§ Records supplied:

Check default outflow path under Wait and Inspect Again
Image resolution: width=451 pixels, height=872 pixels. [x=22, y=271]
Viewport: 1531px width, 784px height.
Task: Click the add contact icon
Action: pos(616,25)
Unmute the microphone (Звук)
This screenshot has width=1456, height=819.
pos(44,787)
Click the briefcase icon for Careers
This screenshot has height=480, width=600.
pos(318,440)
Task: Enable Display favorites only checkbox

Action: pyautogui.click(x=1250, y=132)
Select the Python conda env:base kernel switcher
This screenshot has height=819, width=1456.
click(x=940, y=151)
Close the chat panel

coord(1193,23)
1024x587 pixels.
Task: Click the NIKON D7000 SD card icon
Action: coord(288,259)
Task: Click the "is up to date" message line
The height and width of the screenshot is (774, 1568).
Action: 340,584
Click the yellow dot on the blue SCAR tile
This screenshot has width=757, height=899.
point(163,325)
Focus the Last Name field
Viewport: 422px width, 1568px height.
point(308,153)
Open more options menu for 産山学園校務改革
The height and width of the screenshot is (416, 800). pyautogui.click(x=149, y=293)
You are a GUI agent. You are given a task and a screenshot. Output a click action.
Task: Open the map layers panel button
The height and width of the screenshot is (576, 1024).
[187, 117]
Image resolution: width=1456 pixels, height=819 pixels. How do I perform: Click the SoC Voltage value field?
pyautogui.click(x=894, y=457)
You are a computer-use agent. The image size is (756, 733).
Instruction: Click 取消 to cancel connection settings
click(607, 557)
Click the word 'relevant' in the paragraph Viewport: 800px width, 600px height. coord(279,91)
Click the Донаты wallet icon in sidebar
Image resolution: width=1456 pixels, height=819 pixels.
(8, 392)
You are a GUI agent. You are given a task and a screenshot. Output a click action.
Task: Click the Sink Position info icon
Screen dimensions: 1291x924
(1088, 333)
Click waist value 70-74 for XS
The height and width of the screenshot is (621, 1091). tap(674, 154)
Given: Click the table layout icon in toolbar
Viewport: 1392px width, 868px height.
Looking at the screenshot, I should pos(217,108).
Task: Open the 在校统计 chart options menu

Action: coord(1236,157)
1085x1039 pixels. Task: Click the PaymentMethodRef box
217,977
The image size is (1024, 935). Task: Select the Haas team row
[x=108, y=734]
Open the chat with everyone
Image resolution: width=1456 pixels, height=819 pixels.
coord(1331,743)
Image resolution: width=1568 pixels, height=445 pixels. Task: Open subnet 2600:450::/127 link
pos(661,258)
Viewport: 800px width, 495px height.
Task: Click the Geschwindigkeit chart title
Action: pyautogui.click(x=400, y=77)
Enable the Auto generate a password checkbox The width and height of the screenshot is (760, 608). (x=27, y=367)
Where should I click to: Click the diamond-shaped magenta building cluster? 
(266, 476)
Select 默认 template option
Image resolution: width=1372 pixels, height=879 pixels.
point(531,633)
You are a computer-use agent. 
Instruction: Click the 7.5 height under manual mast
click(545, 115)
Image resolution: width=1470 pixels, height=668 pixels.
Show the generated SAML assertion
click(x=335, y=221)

§ Problem details: Edit the data above by replacing "GUI agent" with "desktop agent" wherever it occurs. Leave everything else as it is.

§ Solution:
Check default outflow path under Wait and Inspect Again
Image resolution: width=451 pixels, height=872 pixels. [x=22, y=271]
Viewport: 1531px width, 784px height.
Task: Click the add contact icon
Action: pos(616,25)
Unmute the microphone (Звук)
This screenshot has width=1456, height=819.
pos(44,787)
Click the briefcase icon for Careers
This screenshot has height=480, width=600.
pos(318,440)
Task: Enable Display favorites only checkbox

Action: pyautogui.click(x=1250, y=132)
Select the Python conda env:base kernel switcher
This screenshot has height=819, width=1456.
click(x=940, y=151)
Close the chat panel

coord(1193,23)
1024x587 pixels.
Task: Click the NIKON D7000 SD card icon
Action: coord(288,259)
Task: Click the "is up to date" message line
The height and width of the screenshot is (774, 1568).
Action: 340,584
Click the yellow dot on the blue SCAR tile
This screenshot has width=757, height=899.
point(163,325)
Focus the Last Name field
Viewport: 422px width, 1568px height.
point(308,153)
Open more options menu for 産山学園校務改革
The height and width of the screenshot is (416, 800). pyautogui.click(x=149, y=293)
You are a desktop agent. You are given a task and a screenshot. Output a click action.
Task: Open the map layers panel button
The height and width of the screenshot is (576, 1024).
[187, 117]
Image resolution: width=1456 pixels, height=819 pixels. How do I perform: Click the SoC Voltage value field?
pyautogui.click(x=894, y=457)
You are a computer-use agent. The image size is (756, 733).
Instruction: Click 取消 to cancel connection settings
click(607, 557)
Click the word 'relevant' in the paragraph Viewport: 800px width, 600px height. coord(279,91)
Click the Донаты wallet icon in sidebar
Image resolution: width=1456 pixels, height=819 pixels.
(8, 392)
You are a desktop agent. You are given a task and a screenshot. Output a click action.
Task: Click the Sink Position info icon
Screen dimensions: 1291x924
(1088, 333)
Click waist value 70-74 for XS
The height and width of the screenshot is (621, 1091). tap(674, 154)
Given: Click the table layout icon in toolbar
Viewport: 1392px width, 868px height.
Looking at the screenshot, I should pos(217,108).
Task: Open the 在校统计 chart options menu

Action: coord(1236,157)
1085x1039 pixels. Task: Click the PaymentMethodRef box
217,977
The image size is (1024, 935). Task: Select the Haas team row
[x=108, y=734]
Open the chat with everyone
Image resolution: width=1456 pixels, height=819 pixels.
coord(1331,743)
Image resolution: width=1568 pixels, height=445 pixels. Task: Open subnet 2600:450::/127 link
pos(661,258)
Viewport: 800px width, 495px height.
Task: Click the Geschwindigkeit chart title
Action: pyautogui.click(x=400, y=77)
Enable the Auto generate a password checkbox The width and height of the screenshot is (760, 608). (x=27, y=367)
Where should I click to: Click the diamond-shaped magenta building cluster? 
(266, 476)
Select 默认 template option
Image resolution: width=1372 pixels, height=879 pixels.
point(531,633)
You are a computer-use agent. 
Instruction: Click the 7.5 height under manual mast
click(545, 115)
Image resolution: width=1470 pixels, height=668 pixels.
Show the generated SAML assertion
click(x=335, y=221)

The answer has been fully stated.